The Network Structure of Mathlib
Lean 4's Mathlib has grown to a scale where its macroscopic structural complexity interweaves logical, mathematical, and infrastructural dependencies. No systematic network analysis of the full library's dependency structure has been performed.
The authors extract Mathlib's dependency structure into a multilayer graph comprising a declaration-level graph (308,129 nodes, 8.4M edges), a module import graph (7,563 modules), and namespace graphs. They introduce graph decompositions that separate explicit edges from compiler-synthesized or proof-driven ones. Analysis uses standard network tools (NetworkX, Louvain community detection, power-law fitting) applied to the Lean-specific structure. The dataset is publicly available on HuggingFace.

• [Entries]
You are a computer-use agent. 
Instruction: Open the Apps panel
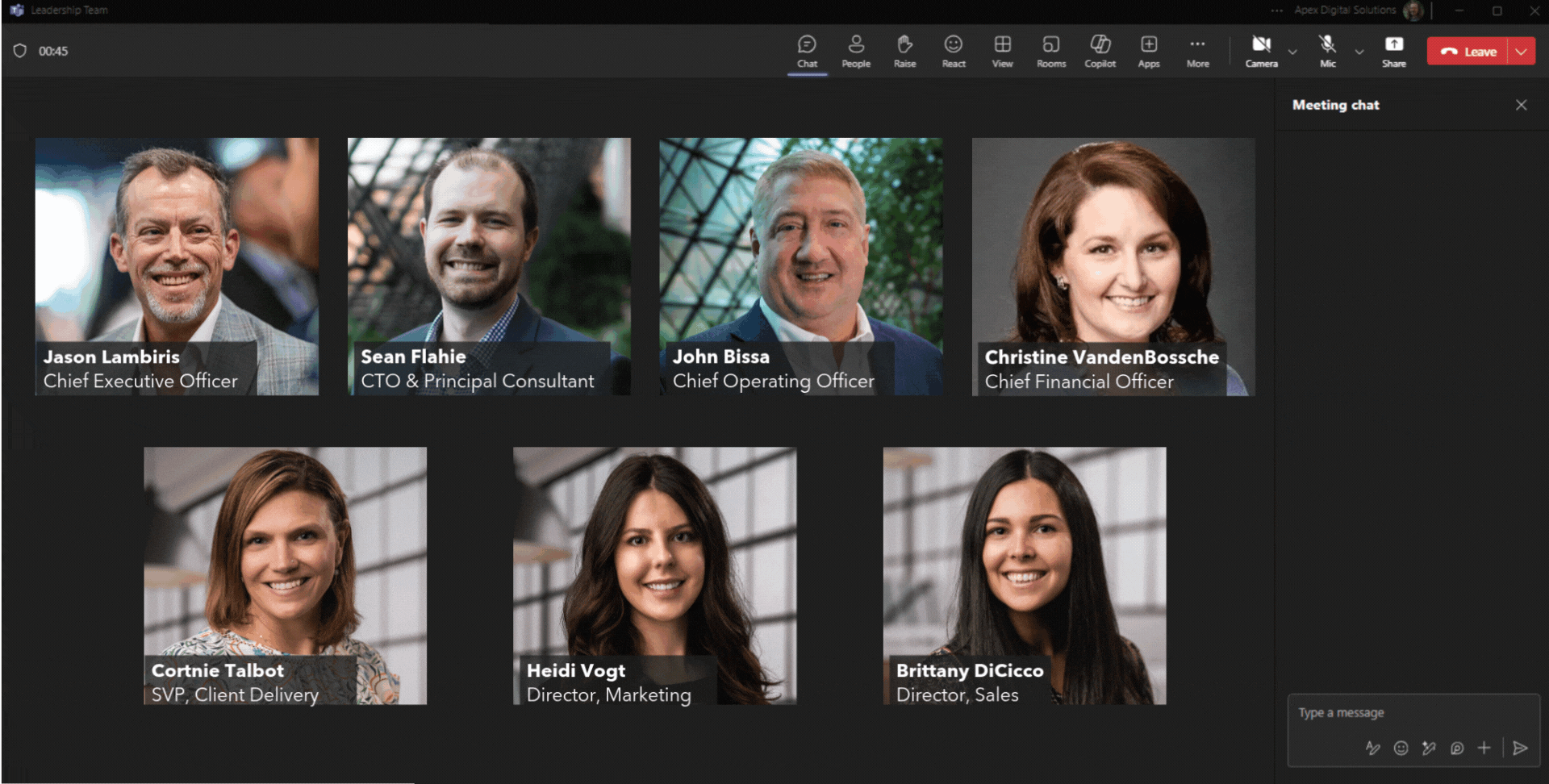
==
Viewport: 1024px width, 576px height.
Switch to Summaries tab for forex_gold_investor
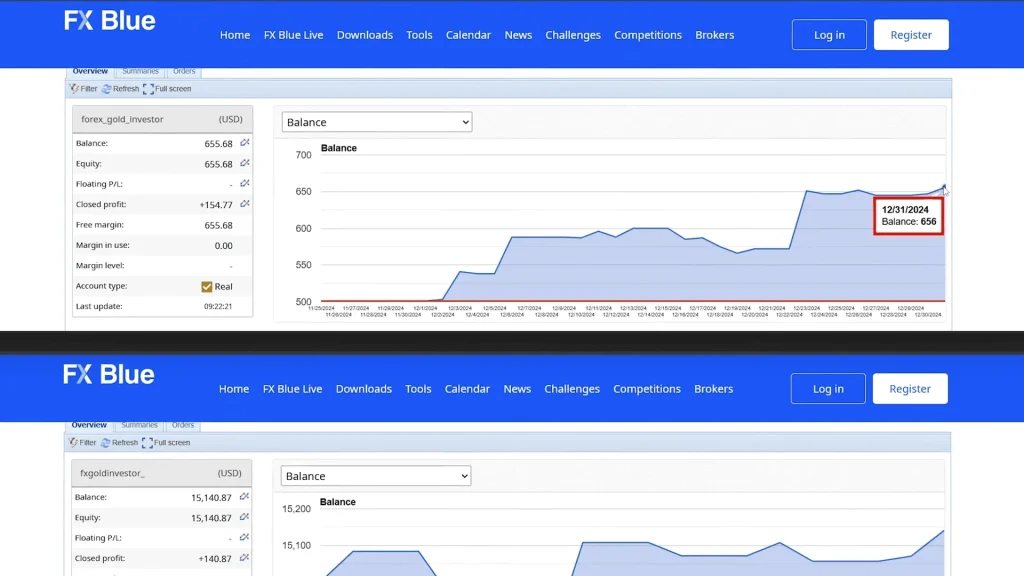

• [Written request A]
In the passage on Mathlib's network structure, how many nodes does the declaration-level graph contain?
• [Written request B]
Carry the passage on Mathlib's network structure forward from its last sentence.

• [Response A]
308,129 nodes.

• [Response B]
Three main findings emerge. Human-designed taxonomies (namespaces) diverge from logical dependency structures, with 50.9% of declaration edges crossing namespace boundaries. Developers use a median of only 1.6% of imported scope. Network centrality captures language infrastructure (typeclass machinery) rather than mathematically relevant declarations. Transitive redundancy in module imports is 17.5%, and 74.2% of declaration edges are compiler-synthesized.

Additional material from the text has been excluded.